This is just an update because I still don't have an answer yet. One
response indicated it could be firmware related, I was running 5.8 which
came with my 5.1 software, so it should be O.K., but I upgraded to 6.0
anyway. No luck there either, same errors.
A few other responses said it could be CPU related, so far we've disable
CPU1 but no luck there either.
Most of the responses stated that even though it looks like a hardware
error, it's most likely a software error, probably a kernel bug. I have
saved copies of several kernels on my hard drive so I tried them out. I
first tried 4.0G, and soon saw the same error.
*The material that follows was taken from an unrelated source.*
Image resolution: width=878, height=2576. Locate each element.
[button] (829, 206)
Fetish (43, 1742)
But 4.0G was just an interim
update on my way to 5.1, so I decided to try booting off a 4.0F kernel, the
version we were running successfully for several months before the upgrade.
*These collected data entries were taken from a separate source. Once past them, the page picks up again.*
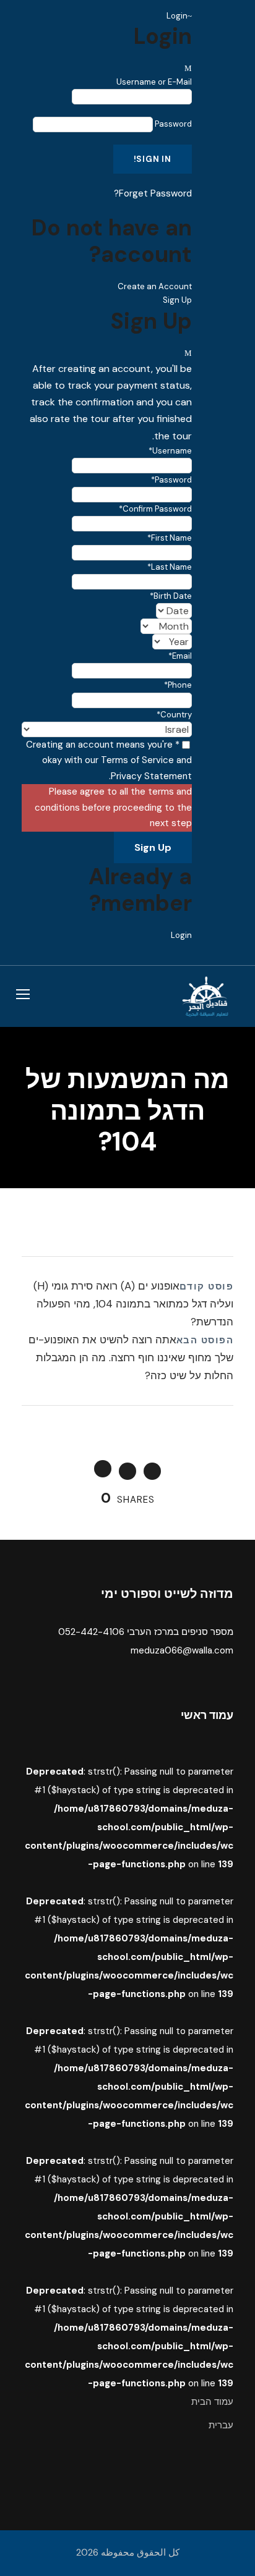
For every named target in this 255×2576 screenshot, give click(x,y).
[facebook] (222, 16)
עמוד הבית (212, 2402)
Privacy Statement (151, 776)
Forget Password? (153, 193)
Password (173, 124)
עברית (221, 2425)
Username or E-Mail (154, 82)
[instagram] (247, 16)
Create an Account (155, 286)
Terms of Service (137, 760)
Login (181, 935)
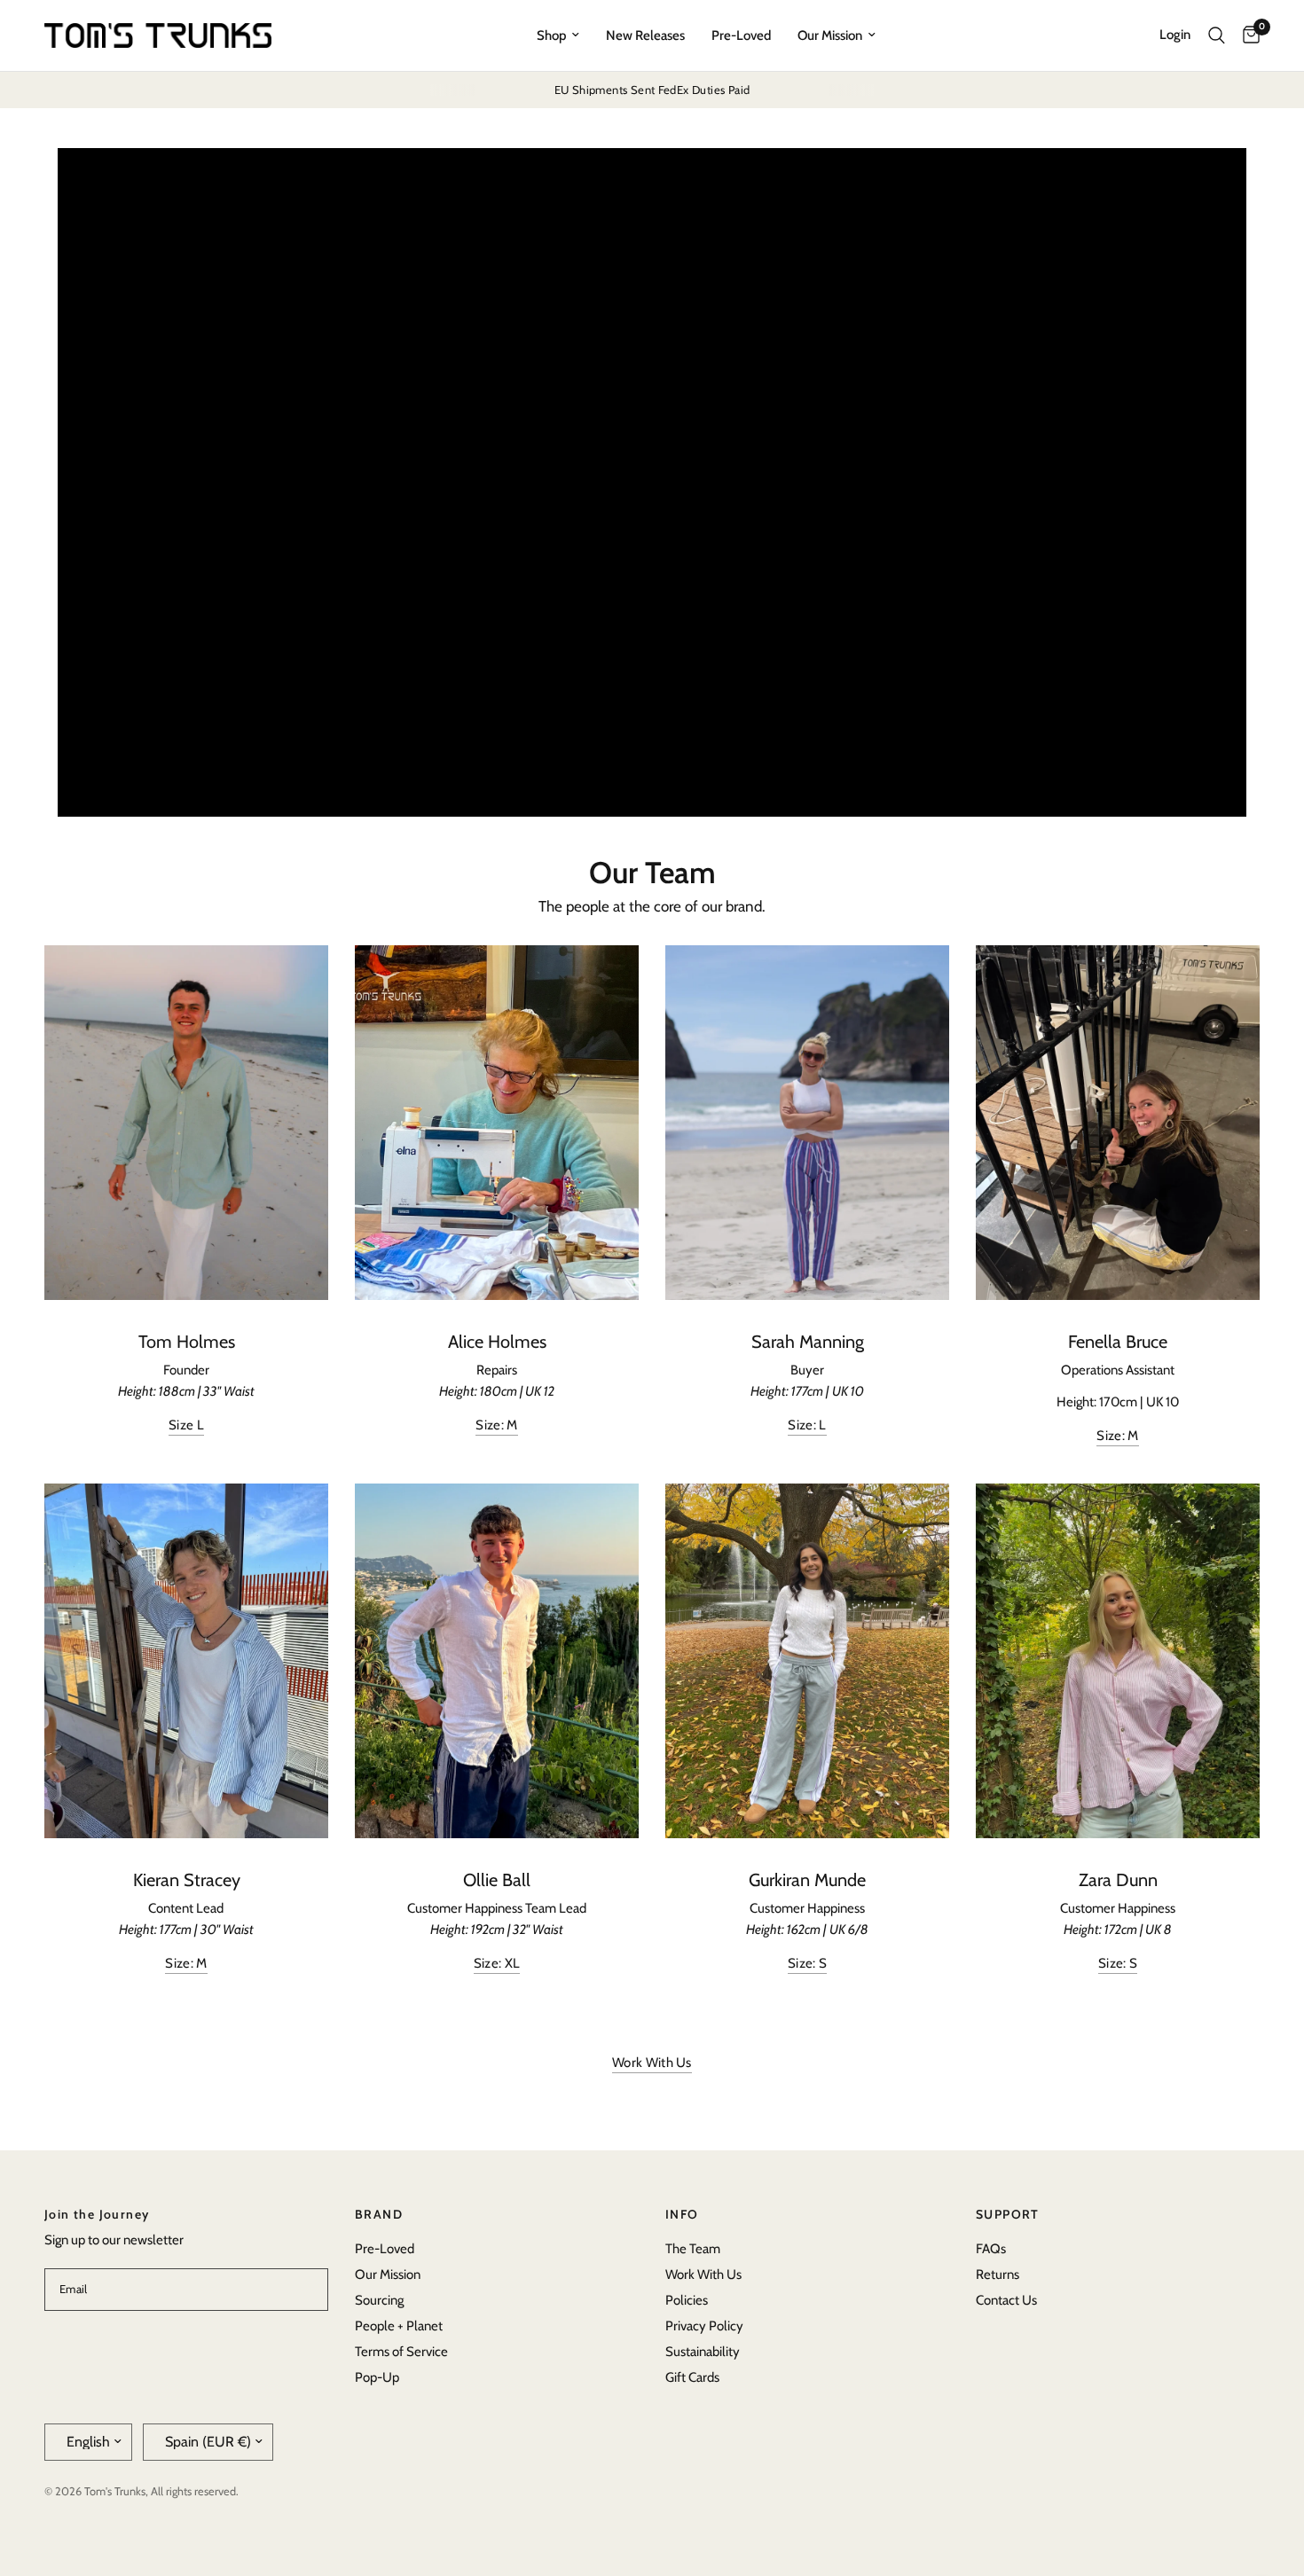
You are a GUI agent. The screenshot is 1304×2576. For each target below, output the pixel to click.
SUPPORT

But even on 4.0F I was still seeing the same error.
Next step will probably be to move CPU1 to CPU0 and see if that helps.
(This is kind of embarrassing but our support contract lapsed on that
machine, so we currently don't have support, so we are on our own right
now.)
Jim Fitzmaurice
jpfitz_at_fnal.gov
UNIX is very user friendly, It's just very particular about who it makes
friends with.
----- Original Message -----
> Hello,
>
> I've found lots of entries in the archives, this seems like a common
> problem, but not much in the way of summaries.
>
> I have a 4100 (2-CPU's 1GB Memory), running Tru64 V5.1 PK3. A few
weeks
> after the upgrade to 5.1, several days after updating to PK3, I started
> getting "panic (cpu 0): kernel memory fault" at random intervals. The
> machine won't stays up for more than a day, usually failing within a few
> hours. We replaced the memory, but the same errors continue with no
change.
> Prior to the upgrade we added couple new cards, a second DEGPA Gigabit
> Ethernet card, and a Memory Channel card, but I don't see how they could
> possibly be related to these errors.
>
> To make the problem even more confusing, we have an identical 4100
> (2-CPU's 1GB Memory), running Tru64 V5.1 PK3 and it works just fine! The
> ONLY difference between these two machines is, the failing one has 466MHz
> CPU's and the other has 600MHz CPU's, all other cards and adapters are the
> same.
>
> It's getting a little frustrating, can anybody help? Here's the
> information from "dia".
>
> --------------------------------------------------------------------------
--
> -------
> Logging OS 2. Digital UNIX
> System Architecture 2. Alpha
> Event sequence number 35.
> Timestamp of occurrence 12-JUL-2001 15:30:56
> Host name XXXXX
>
> System type register x00000016 Alpha 4000/1200 Series
> Number of CPUs (mpnum) x00000002
> CPU logging event (mperr) x00000000
>
> Event validity 1. O/S claims event is valid
> Event severity 1. Severe Priority
> Entry type 302. ASCII Panic Message Type
>
> SWI Minor class 9. ASCII Message
> SWI Minor sub class 1. Panic
>
> ASCII Message panic (cpu 0): kernel memory fault
> --------------------------------------------------------------------------
--
> ----------
>
> It look as though we still have a memory problem, but with brand new
> memory...? Maybe it's something else that just looks like a memory
problem,
> but really isn't?
>
> Any help would be appreciated.
>
> Thanks,
>
> Jim Fitzmaurice
> jpfitz_at_fnal.gov
>
> UNIX is very user friendly, It's just very particular about who it makes
> friends with.
>
>
Received on Wed Jul 18 2001 - 14:03:00 NZST